ある企業の改善能力 6
自分の部屋からは見つからず、見渡したところ、廊下にも落ちていないことが不思議になって、あれえと思ってしまったからです。
おばあちゃんは、孫が求めているもの、つまり答、野鴨の例でいえばえさを与えようとしました。
母親は、その探しかたを教えようとしました。
そして父親は、探しかたさえ、彼女に考えさせたのでした。
人びとが求めているものに対する、親として、上長として、教師としての、正反対の対応のしかたと、その結果を表したものです。
えさを与え続けるとどうなるかは、野鴨の話が端的に示していました。
人にお金を与え続けるとどうなるか・・・。
それは、人をだめにする最も確かな方法であることは間違いないでしょう。
答を与え続けるとどうなるか。
その結果がロボット症でした。
つまり、上欄が「人を道具として」であり、下欄が、その反対の「人を人として」の人間観によるものです。

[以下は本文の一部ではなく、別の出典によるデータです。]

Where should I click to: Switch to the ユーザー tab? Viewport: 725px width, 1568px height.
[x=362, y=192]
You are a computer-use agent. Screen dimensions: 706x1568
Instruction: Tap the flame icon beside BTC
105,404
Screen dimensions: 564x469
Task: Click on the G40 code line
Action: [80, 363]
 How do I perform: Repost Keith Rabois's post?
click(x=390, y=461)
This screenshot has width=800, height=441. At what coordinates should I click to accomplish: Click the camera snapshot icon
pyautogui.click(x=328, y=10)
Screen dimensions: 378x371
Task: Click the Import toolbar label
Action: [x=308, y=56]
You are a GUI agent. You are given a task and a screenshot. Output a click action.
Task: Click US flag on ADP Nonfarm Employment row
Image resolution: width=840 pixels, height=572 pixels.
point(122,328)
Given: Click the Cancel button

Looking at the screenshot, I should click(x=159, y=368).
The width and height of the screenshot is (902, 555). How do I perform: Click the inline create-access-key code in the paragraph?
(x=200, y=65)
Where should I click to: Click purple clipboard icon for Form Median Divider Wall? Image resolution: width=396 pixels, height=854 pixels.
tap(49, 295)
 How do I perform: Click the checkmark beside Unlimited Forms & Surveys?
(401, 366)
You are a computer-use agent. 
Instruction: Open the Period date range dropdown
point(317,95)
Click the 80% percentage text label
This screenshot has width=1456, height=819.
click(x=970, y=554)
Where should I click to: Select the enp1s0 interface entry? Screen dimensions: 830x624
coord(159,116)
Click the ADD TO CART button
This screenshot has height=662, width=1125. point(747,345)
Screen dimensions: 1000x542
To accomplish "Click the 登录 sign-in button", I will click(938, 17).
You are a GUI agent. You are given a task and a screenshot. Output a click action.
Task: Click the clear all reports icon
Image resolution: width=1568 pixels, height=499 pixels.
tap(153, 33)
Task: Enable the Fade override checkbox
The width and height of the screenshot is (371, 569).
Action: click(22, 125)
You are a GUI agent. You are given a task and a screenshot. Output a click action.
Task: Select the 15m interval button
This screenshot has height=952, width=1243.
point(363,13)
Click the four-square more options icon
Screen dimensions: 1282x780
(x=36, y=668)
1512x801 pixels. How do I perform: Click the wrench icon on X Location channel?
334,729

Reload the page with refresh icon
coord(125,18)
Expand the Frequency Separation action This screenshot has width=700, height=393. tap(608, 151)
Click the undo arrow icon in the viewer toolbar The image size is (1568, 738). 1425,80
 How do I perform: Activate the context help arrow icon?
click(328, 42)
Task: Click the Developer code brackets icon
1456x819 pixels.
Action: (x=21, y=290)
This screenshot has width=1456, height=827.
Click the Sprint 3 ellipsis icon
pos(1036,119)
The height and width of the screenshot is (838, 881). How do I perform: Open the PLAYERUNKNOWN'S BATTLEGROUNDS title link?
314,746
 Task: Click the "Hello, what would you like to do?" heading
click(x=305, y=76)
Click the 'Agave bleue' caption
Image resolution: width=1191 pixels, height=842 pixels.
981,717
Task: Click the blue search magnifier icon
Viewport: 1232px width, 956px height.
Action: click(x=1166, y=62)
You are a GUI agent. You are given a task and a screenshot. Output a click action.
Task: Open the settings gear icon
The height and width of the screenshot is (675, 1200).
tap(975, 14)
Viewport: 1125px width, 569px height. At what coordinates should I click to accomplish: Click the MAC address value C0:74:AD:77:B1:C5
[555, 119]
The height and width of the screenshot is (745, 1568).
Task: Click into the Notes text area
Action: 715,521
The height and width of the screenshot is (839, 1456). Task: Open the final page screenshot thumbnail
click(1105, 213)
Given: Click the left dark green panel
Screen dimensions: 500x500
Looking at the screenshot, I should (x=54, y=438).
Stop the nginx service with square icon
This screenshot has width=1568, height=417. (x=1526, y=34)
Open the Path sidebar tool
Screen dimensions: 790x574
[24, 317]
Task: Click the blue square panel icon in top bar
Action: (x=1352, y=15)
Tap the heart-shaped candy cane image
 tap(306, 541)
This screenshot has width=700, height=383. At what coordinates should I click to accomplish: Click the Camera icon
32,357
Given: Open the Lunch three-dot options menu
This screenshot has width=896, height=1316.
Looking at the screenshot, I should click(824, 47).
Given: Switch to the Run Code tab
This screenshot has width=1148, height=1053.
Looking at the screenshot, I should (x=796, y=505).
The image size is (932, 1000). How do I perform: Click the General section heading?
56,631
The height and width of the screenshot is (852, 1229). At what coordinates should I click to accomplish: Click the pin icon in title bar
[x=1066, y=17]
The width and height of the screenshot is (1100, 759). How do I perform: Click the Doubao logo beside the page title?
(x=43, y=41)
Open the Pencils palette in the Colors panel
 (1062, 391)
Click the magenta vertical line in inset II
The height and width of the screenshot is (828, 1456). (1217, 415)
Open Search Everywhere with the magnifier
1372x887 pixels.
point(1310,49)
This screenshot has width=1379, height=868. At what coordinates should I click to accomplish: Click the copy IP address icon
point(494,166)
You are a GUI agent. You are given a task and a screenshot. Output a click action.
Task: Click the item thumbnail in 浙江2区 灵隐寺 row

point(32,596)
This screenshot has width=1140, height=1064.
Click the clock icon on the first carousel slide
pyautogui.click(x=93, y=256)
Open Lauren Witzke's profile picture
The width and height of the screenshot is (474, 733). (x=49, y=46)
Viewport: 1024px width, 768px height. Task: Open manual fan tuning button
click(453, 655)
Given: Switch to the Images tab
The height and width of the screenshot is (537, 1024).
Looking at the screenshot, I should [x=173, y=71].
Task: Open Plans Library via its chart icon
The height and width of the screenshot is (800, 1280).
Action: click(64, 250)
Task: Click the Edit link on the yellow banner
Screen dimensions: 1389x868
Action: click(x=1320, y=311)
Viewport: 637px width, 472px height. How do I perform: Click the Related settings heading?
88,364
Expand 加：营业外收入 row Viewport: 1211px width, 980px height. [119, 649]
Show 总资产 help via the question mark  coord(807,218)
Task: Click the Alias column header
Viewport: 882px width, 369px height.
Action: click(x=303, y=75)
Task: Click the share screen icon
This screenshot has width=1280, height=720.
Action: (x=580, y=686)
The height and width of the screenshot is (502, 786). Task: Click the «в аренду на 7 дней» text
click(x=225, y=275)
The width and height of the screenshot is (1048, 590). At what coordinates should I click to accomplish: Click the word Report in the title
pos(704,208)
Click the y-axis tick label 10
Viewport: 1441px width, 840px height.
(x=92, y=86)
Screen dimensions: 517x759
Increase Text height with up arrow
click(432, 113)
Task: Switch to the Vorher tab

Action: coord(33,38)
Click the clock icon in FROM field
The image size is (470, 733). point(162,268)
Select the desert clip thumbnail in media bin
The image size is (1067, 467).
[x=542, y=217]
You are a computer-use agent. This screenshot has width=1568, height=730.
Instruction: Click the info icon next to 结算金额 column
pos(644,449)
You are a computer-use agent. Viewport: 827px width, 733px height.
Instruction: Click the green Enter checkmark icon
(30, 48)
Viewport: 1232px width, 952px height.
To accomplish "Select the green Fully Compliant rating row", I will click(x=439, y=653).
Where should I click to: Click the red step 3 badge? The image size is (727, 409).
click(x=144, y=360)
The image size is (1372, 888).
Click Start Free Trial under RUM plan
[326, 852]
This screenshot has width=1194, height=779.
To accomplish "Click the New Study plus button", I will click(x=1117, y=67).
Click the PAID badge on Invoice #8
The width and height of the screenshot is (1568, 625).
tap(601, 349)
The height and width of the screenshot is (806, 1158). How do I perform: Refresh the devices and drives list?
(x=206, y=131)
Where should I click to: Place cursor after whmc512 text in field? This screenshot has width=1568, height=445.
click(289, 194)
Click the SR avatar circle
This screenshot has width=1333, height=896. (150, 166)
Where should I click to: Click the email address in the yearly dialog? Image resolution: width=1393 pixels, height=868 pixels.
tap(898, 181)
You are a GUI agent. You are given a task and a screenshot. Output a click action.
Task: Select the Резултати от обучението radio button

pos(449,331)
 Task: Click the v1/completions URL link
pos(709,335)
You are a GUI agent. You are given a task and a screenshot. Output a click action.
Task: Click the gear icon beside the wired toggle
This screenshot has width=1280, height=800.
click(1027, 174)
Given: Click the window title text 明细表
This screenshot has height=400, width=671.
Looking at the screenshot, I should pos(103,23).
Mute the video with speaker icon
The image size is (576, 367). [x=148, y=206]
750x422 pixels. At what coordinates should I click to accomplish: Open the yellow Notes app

この図に、マジックのふたをめぐる3つの対応のしかたを当てはめると、どうなるか。
おばあちゃんが上欄に、母親が中間に、父親が下欄に位置することになります。
・・・となると、ここに重要なことがわかってきます。
おばあちゃんは、孫を「道具として」扱おうとしたか。
とんでもありません。
目の中に入れても痛くないほど可愛い孫が求めているもの、それを与えてやりたかっただけなのです。
・・・つまり、愛すればこそであったのです。
そのことが、「人を道具として」という、その思いとは反対の結果をもたらしてしまうということです。
この例の中に、「人を道具として」は意図せざる人間観であることの一側面が素朴に現れています。